╭─ Document section
This is why Jamie Dimon is always so gloomy on the economy
Jamie Dimon, CEO of JPMorgan Chase, testifies during the Senate Banking, Housing and Urban Affairs Committee hearing titled Annual Oversight of Wall Street Firms, in the Hart Building on Dec. 6, 2023.
Tom Williams | Cq-roll Call, Inc. | Getty Images
The more Jamie Dimon worries, the better his bank seems to do.
As JPMorgan Chase has grown larger, more profitable and increasingly more crucial to the U.S. economy in recent years, its star CEO has grown more vocal about what could go wrong — all while things keep going right for his bank.
In the best of times and in the worst of times, Dimon’s public outlook is grim.
Whether it’s his 2022 forecast for a “hurricane” hitting the U.S. economy, his concerns over the fraying post-World War II world order or his caution about America getting hit by a one-two punch of recession and inflation, Dimon seems to lace every earnings report, TV appearance and investor event with another dire warning.
╰─
╭─ Dataset section
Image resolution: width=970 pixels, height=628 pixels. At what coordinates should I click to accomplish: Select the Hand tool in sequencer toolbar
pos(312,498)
╰─
How to complete this task: In the Jamie Dimon article, what examples does the text give to back its claim that Dimon's public outlook is grim? Answer in one to three sentences.

Written reply: The article cites his 2022 forecast of a "hurricane" hitting the U.S. economy, his concerns over the fraying post-World War II world order, and his caution about America getting hit by a one-two punch of recession and inflation. It says he seems to lace every earnings report, TV appearance and investor event with another dire warning.